* [Aim] Rewrite the items from the start through the line containing "circular button with", replacing "Describe" with "Identify" and leaving everything else unchanged. Leave the pictures out of your answer.

---------- Data lines

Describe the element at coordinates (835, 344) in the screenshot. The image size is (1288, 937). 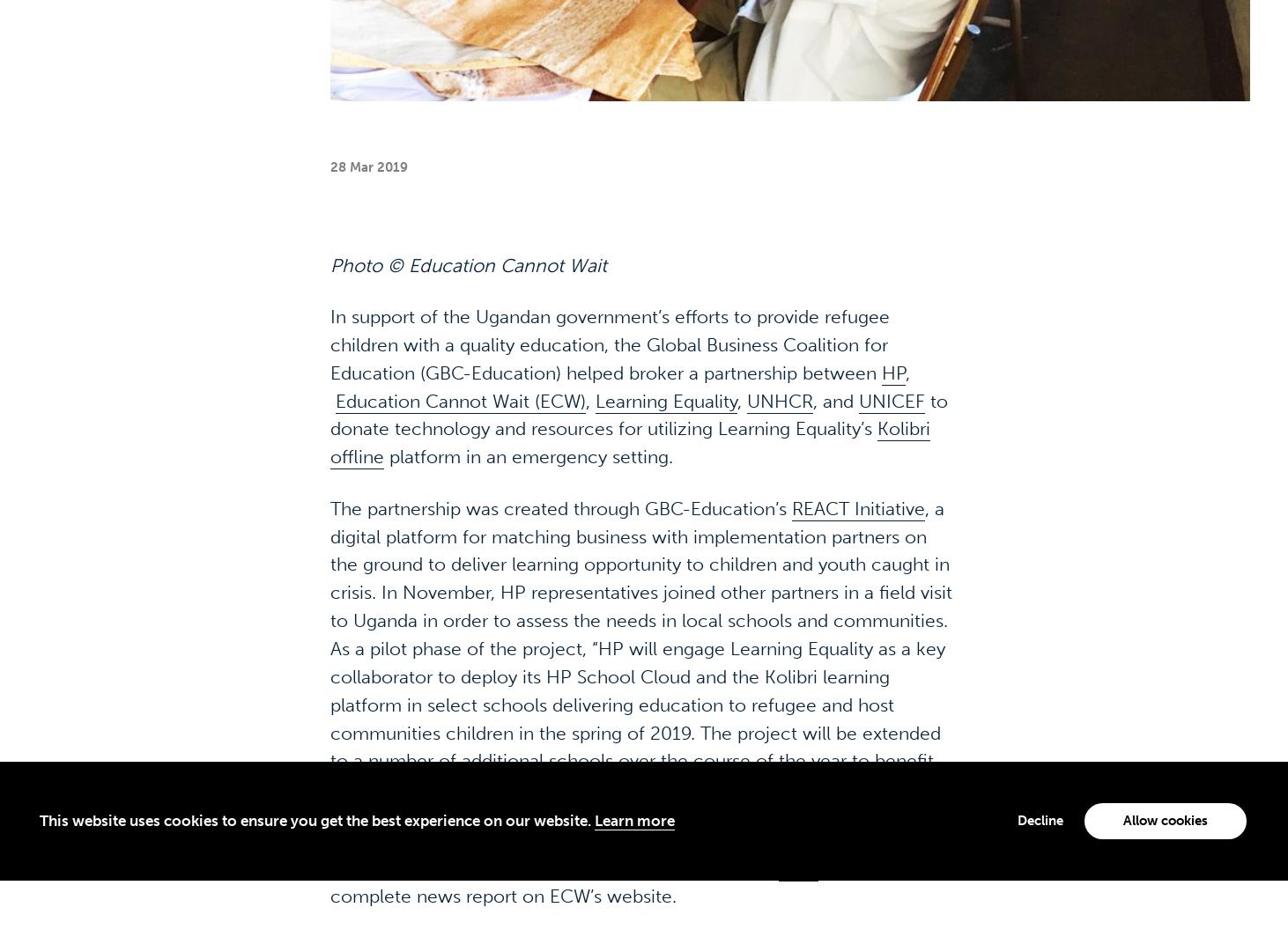
I see `', and'` at that location.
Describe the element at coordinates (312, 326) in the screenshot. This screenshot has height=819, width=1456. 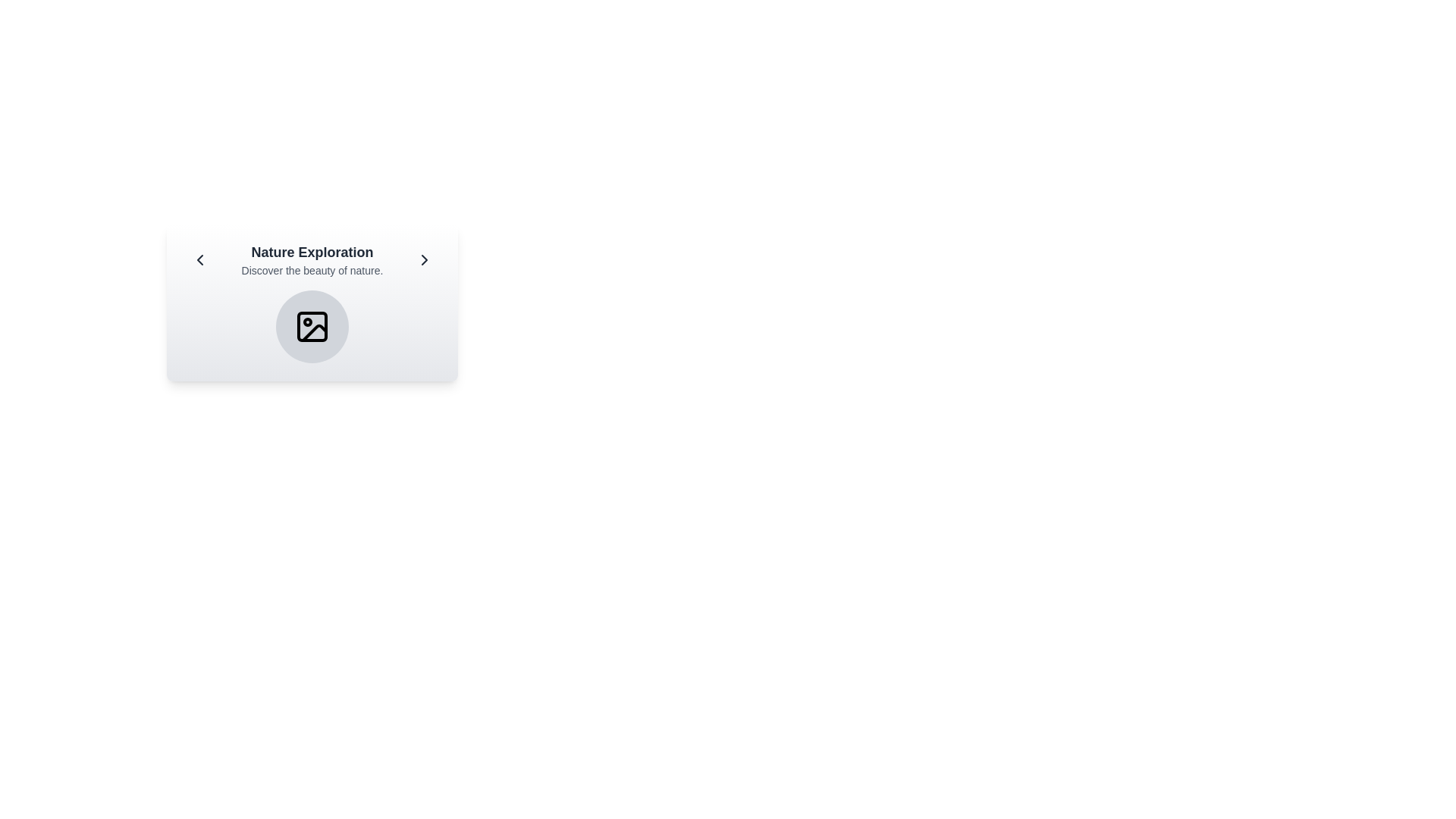
I see `the circular button with a gray background and an image icon in the center, located at the middle-bottom of the 'Nature Exploration' card` at that location.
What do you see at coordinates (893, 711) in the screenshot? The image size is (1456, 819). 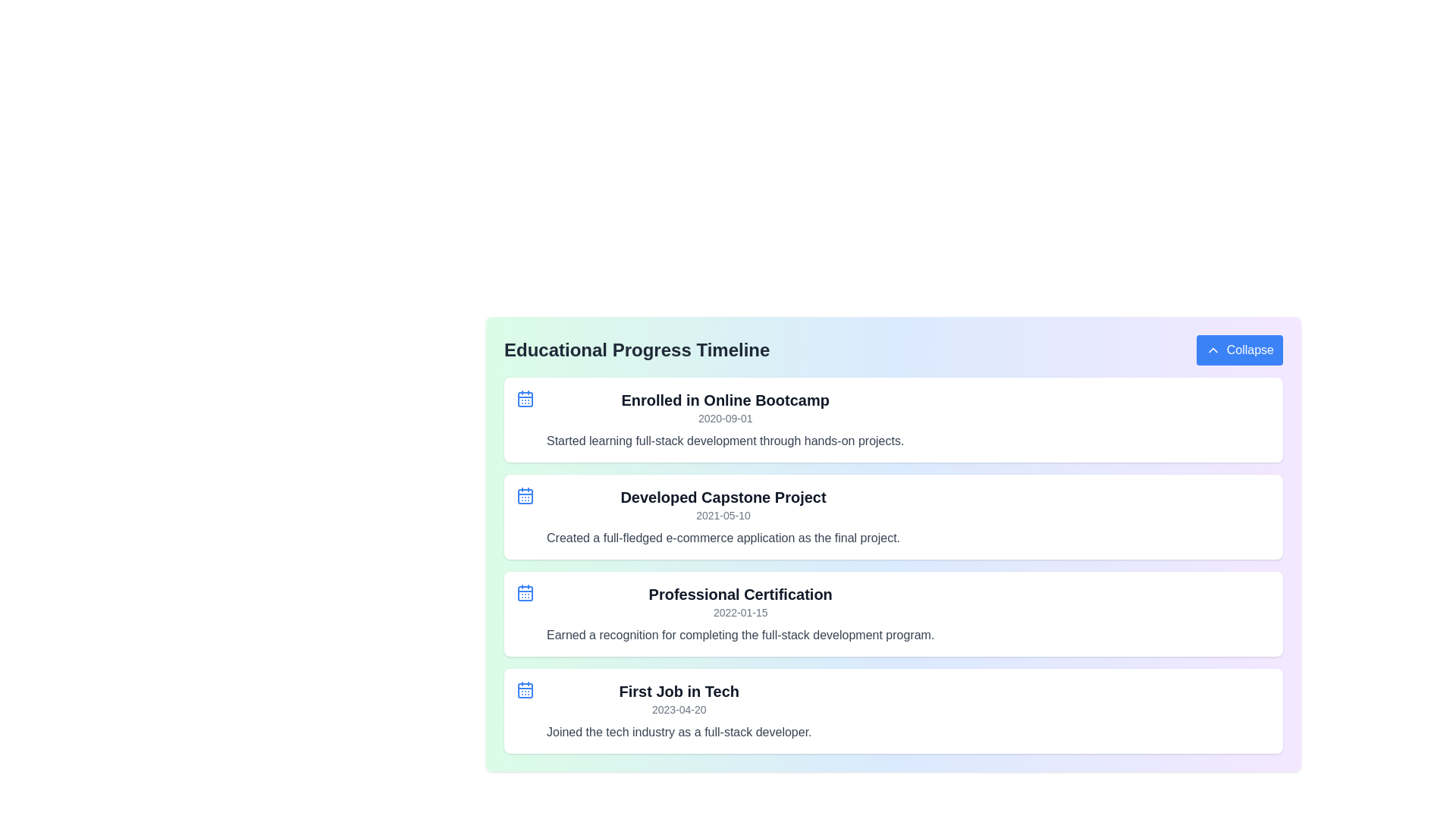 I see `the informational card titled 'First Job in Tech' to read its details, including the date and description` at bounding box center [893, 711].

--------------------

* [Task result]
Identify the element at coordinates (835, 344) in the screenshot. The image size is (1288, 937). 
I see `', and'` at that location.
Identify the element at coordinates (312, 326) in the screenshot. This screenshot has height=819, width=1456. 
I see `the circular button with a gray background and an image icon in the center, located at the middle-bottom of the 'Nature Exploration' card` at that location.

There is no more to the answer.